4. Where the buyer fails to give us immediate opportunity to verify the material defect and make the rejected goods, or samples thereof, available to us especially at our request, (to the extent permitted by applicable law) all rights relating to the material defect shall expire.
5. Where goods have been sold as downgraded material – with the exception of IIa material – the buyer shall not be entitled to any rights arising from material defects where these result from the reasons stated for the downgrading or such as may normally be expected in this regard. Where goods sold are IIa material, our liability for defects shall be excluded (to the extent permitted by applicable law).
6. We shall assume responsibility for expenses associated with subsequent performance only where reasonable in each case, particularly in relation to the purchase price of the goods. No responsibility shall be assumed for expenses incurred as a result of transporting the purchased goods to a location other than the seat or place of business of the buyer, unless in accordance with the terms of the contract.
XI. General limitation of liability
1. We shall only be liable for breach of contractual or other obligations, specifically for impossibility of performance, default, culpa in contrahendo and unlawful acts, in the event of intent or gross negligence. This shall include our executive staff and other vicarious agents and shall be limited to damaged typically foreseeable for this type of contract.
2. The warranties and conditions stated in these Terms and Conditions are in lieu of all other conditions, warranties or other terms that might be implied into or incorporated into these Terms and Conditions whether by statute, common law or otherwise, all of which are hereby excluded to the extent permitted by law.
3. Subject to XI. 1, we will not be liable to the buyer under any statute or in contract, tort or otherwise for any:
a. loss of profits, business revenue, business opportunity, contracts, goodwill and/or anticipated savings, whether direct or indirect; and/or
b. indirect or consequential loss or damage, which arises out of or in relation to these Terms and Conditions, or any order.
4. Subject to XI. 1, our total aggregate liability to the buyer in connection with each order for our goods or services (whether such liability arises under any statute or in contract, tort or otherwise) shall be limited to the total price payable by the buyer under that order.

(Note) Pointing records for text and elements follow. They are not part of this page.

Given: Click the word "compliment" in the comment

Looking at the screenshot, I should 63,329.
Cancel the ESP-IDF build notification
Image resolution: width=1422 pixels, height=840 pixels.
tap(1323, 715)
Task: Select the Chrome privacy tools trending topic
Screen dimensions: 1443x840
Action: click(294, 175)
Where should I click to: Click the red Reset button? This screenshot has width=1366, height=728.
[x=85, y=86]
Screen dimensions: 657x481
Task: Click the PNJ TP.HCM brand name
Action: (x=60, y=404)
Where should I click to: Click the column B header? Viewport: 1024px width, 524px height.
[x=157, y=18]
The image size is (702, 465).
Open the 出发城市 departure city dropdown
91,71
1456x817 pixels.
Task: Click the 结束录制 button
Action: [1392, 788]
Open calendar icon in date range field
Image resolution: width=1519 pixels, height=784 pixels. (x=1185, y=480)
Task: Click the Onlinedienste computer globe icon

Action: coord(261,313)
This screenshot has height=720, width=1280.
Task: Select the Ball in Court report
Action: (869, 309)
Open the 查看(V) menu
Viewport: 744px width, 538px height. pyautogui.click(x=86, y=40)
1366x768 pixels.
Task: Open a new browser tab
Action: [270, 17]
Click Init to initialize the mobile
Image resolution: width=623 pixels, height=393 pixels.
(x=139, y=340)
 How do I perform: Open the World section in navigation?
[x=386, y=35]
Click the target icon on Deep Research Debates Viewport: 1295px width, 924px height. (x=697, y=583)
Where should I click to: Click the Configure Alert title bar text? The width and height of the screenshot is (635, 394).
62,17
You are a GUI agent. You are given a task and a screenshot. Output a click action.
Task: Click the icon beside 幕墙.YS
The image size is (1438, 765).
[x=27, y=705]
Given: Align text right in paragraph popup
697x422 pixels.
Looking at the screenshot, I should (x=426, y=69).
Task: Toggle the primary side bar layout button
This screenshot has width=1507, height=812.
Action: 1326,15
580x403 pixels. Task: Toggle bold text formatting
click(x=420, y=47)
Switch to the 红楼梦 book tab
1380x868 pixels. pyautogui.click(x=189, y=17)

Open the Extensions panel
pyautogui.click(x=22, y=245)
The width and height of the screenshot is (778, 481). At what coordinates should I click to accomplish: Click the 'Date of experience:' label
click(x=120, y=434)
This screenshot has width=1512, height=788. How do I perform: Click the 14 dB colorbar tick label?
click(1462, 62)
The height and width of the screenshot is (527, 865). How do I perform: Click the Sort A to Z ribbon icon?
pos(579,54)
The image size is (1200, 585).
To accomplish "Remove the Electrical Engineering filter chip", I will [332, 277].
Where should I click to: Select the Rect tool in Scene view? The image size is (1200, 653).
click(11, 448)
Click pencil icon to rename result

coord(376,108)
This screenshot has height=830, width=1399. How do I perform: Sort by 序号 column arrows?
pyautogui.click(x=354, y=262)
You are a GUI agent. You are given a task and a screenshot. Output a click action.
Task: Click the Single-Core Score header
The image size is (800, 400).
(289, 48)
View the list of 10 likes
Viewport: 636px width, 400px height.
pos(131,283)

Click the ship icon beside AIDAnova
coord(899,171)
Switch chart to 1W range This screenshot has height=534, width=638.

5. Subject to XI. 1, our total aggregate liability to the buyer under or in connection with these Terms and Conditions (whether such liability arises under any statute or in contract, tort or otherwise) shall be limited in each calendar year to [£1,000].
XII. Place of Performance and jurisdiction, applicable law and contract language
1. These Terms and Conditions are governed by and shall be construed in accordance with English law, and, except as set out in XII. 2, we and the buyer hereby submit to the exclusive jurisdiction of the English courts.
2. The buyer acknowledges and agrees that we may bring an action against it in respect of breach of these Terms and Conditions in any jurisdiction in which it or its assets are located.
3. The contract language shall be English. Where contracts are translated into a different language, the English version shall prevail in all questions of interpretation.
XIII. Partial invalidity
1. Should any individual provision or any part of any provision of these Terms and Conditions be or become void or unenforceable, the validity of the remaining provisions hereof shall in no way be affected. In such case, the parties shall agree to replace the void and/or unenforceable provision or provisions by relative provisions acceptable to both parties which come as close as possible to the sense and purpose of the deleted section.